Micromanaging Outcomes

One thing I've been grappling with is how much to scaffold, model, instruct for my students.  I'm beginning to wonder...do we overdo it?  I'm a constructivist at heart.  Some may say that constructivism is only about having parameters for which children construct their own meaning.  They say that you should have a clear measurable goal in mind & scaffold their experiences so that they meet the desired outcome.  There are others who believe that if they wonder, they will construct it.  I am of the latter, but understand that I work in a professional institution that demands the former.  Yet, after watching this TED video, I am forced to reflect on constructivism & how it is applied in classrooms.

After watching, I reflected back on what my own students have done this year & in previous school years.  Now, while they may not be teaching themselves or each other biochemistry, they are able to teach themselves & each other quite a bit with limited instruction from me.  Most of the time, they just need me to show them how to turn on the computer or how to access something.  After that they can work it out on their own.  Last year my students created Power Points, websites, & glogs.   I showed them how to copy/paste, drag & drop.  From there, they came up with ideas of how to present their work, played, & figured it out.  As they shared their works in progress, they became curious about how to put in a video, set up columns, resize, link & then gave each other quick tutorials.  This year, my students have figured out quite a bit on their own, much which they are teaching me!  Connecting to another wireless network when theirs isn't working, using the Nook, mastering blabberize, Google Apps tricks, & Weebly tricks.  

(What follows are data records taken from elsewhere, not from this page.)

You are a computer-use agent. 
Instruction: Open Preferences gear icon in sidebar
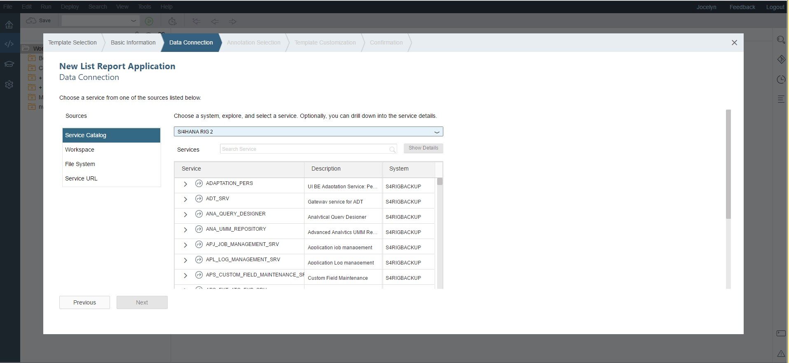pyautogui.click(x=9, y=84)
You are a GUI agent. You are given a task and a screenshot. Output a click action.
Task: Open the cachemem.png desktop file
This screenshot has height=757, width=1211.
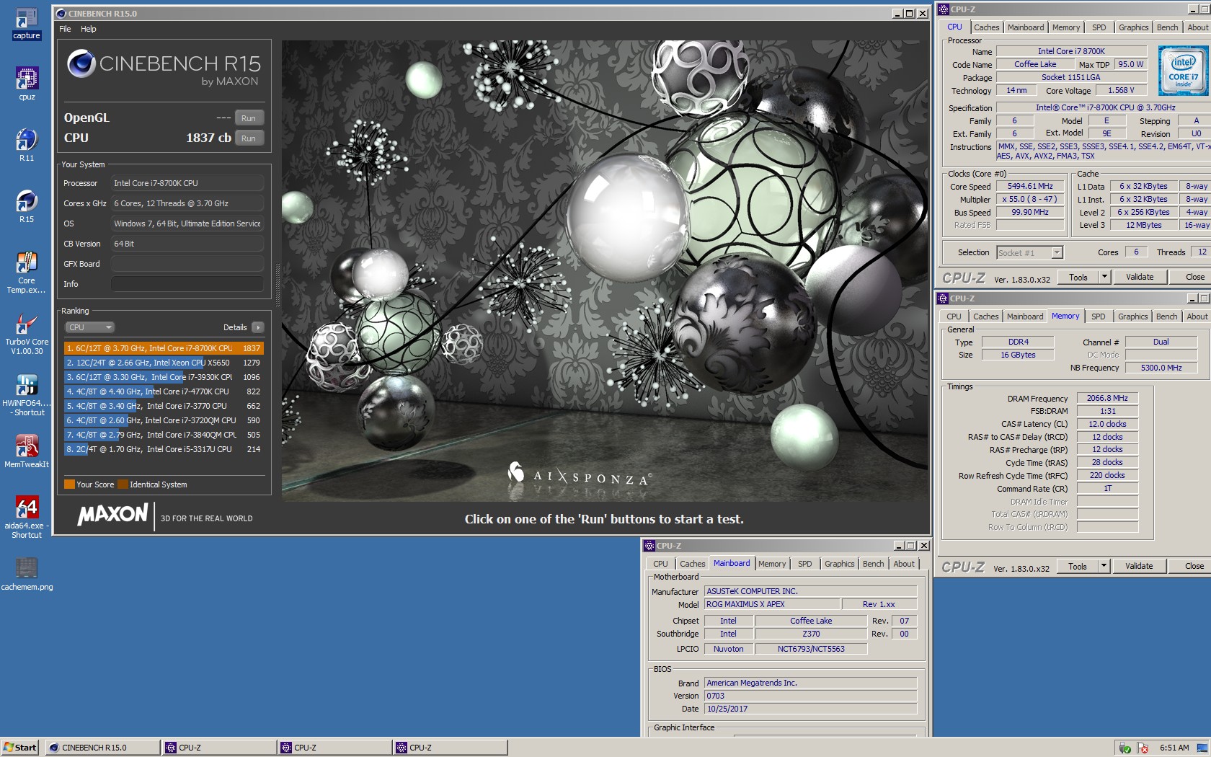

Did I plan for them to learn all this?  Yes & no.  I didn't expect for the wireless to be glitchy.  I knew I wanted them to use the Nook, but I was bored by it & just could not force myself to learn all of its capabilities.  I knew I wanted them to use weebly, but have not needed to try out every new feature.  So, how do they learn?  Simply.  They see something, wonder how it works / what it does, play with it, & figure it out.  Then, they get so excited by what they've just done (turning a picture upside down, embedding a picture/video) that they show their friends who show their friends & so on.  Or, something goes wrong (like when they were using blabberize & the mouth wasn't working quite right) & they keep trying until they figure it out.  Then, when their friend comes across the same problem they show them how to fix it.  Imagine, kids actually creating "how to" manuals for each other without being asked to do it!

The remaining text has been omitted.